Enemigos invisibles
Mirando en la dirección indicada por Zanda, descubrí lo que parecía ser un gran edificio ribereño a un río. Su estructura descansaba en un claro del bosque, y sus torres devolvían centelleantes rayos multicolores cuando las hería la luz del sol.
Una parte del edificio daba a lo que parecía ser un patio amurallado, un objeto que vimos en este patio fue lo que despertó nuestra curiosidad y nos excitó mucho más que el edificio en sí.
—¿Qué crees que es eso, Zanda? —le pregunté, ya que era ella quien lo había descubierto.
—Me parece que es la nave de Gar Nal.
—¿Qué te lo hace pensar?
—Se parece mucho a nuestra nave.
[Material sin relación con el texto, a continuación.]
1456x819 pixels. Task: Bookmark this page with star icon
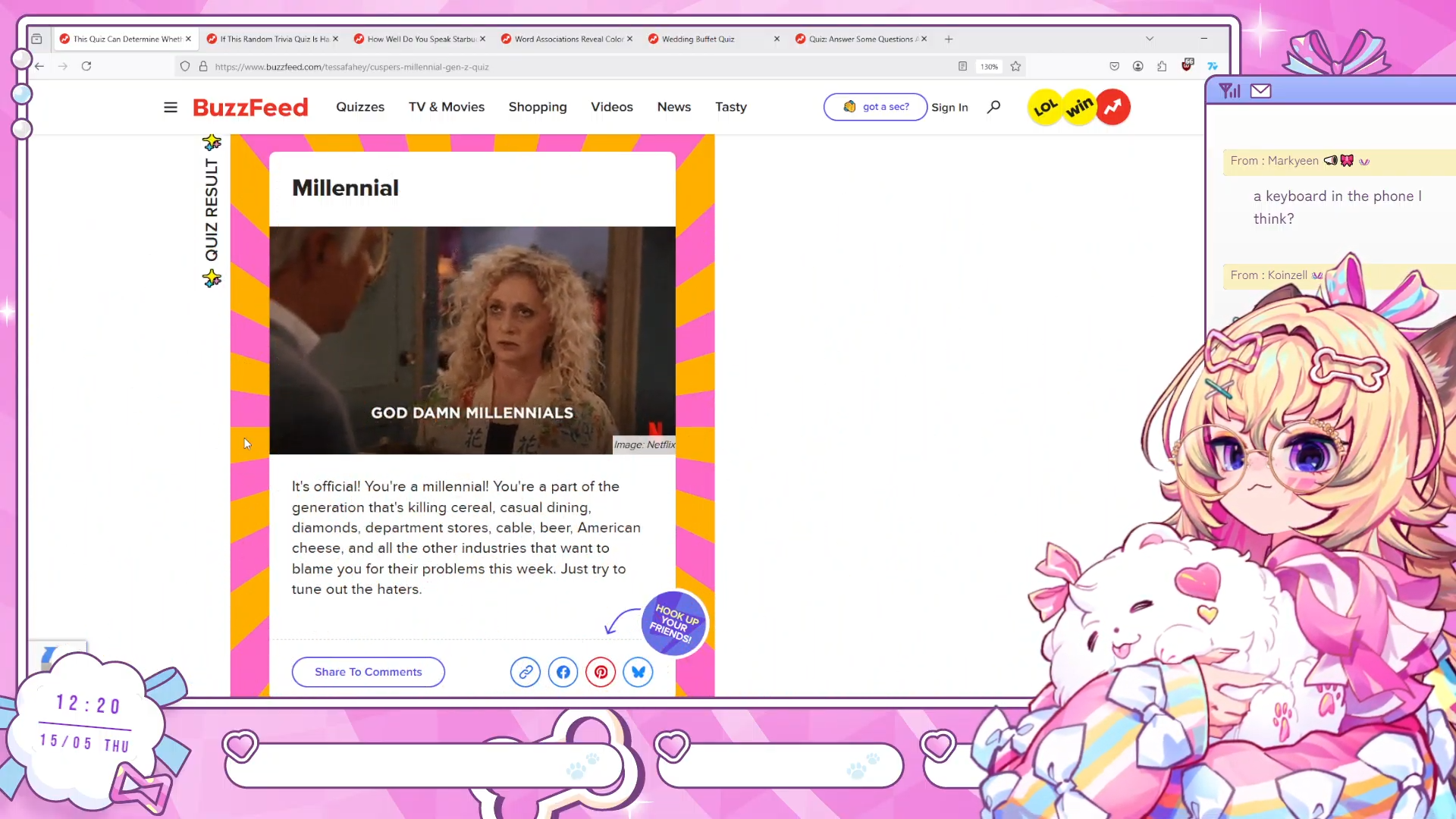[1015, 67]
Tanto Gar Nal como Fal Silvas, se robaban las ideas, el uno al otro, cuantas veces podían, y me extrañaría mucho que sus naves no fueran prácticamente idénticas.
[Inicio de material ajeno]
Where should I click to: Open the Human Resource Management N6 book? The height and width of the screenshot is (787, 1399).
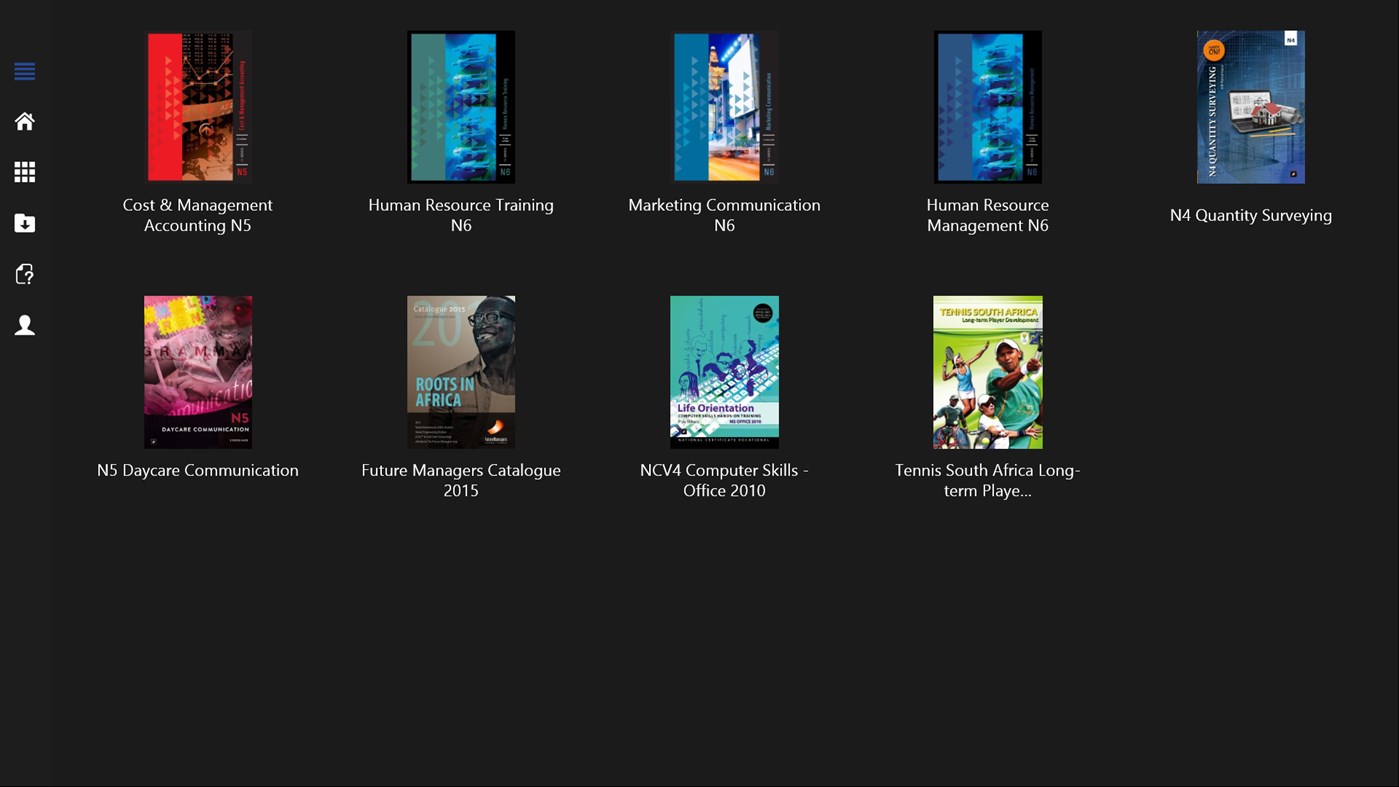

—Creo que tienes razón —convine yo—. No es razonable suponer que los habitantes de Thuria hayan construido, por una coincidencia milagrosa, una nave tan similar a la de Fal Silvas. Y la posibilidad de que una tercera nave barsoomiana haya aterrizado en el satélite es igualmente remota.
Indiqué al cerebro que descendiera en espiral, y no tardamos en encontrarnos a una altura, desde la que se podían observar con claridad los detalles del edificio y sus alrededores.
Cuanto más nos aproximábamos a la nave del patio, más seguros estábamos de que era la de Gar Nal, pero no distinguimos traza alguna de éste, de Ur Jan ni de Dejah Thoris; en realidad, no distinguimos ningún signo de vida, ni en el edificio ni en sus contornos. Aquel lugar podía muy bien ser la residencia de un muerto.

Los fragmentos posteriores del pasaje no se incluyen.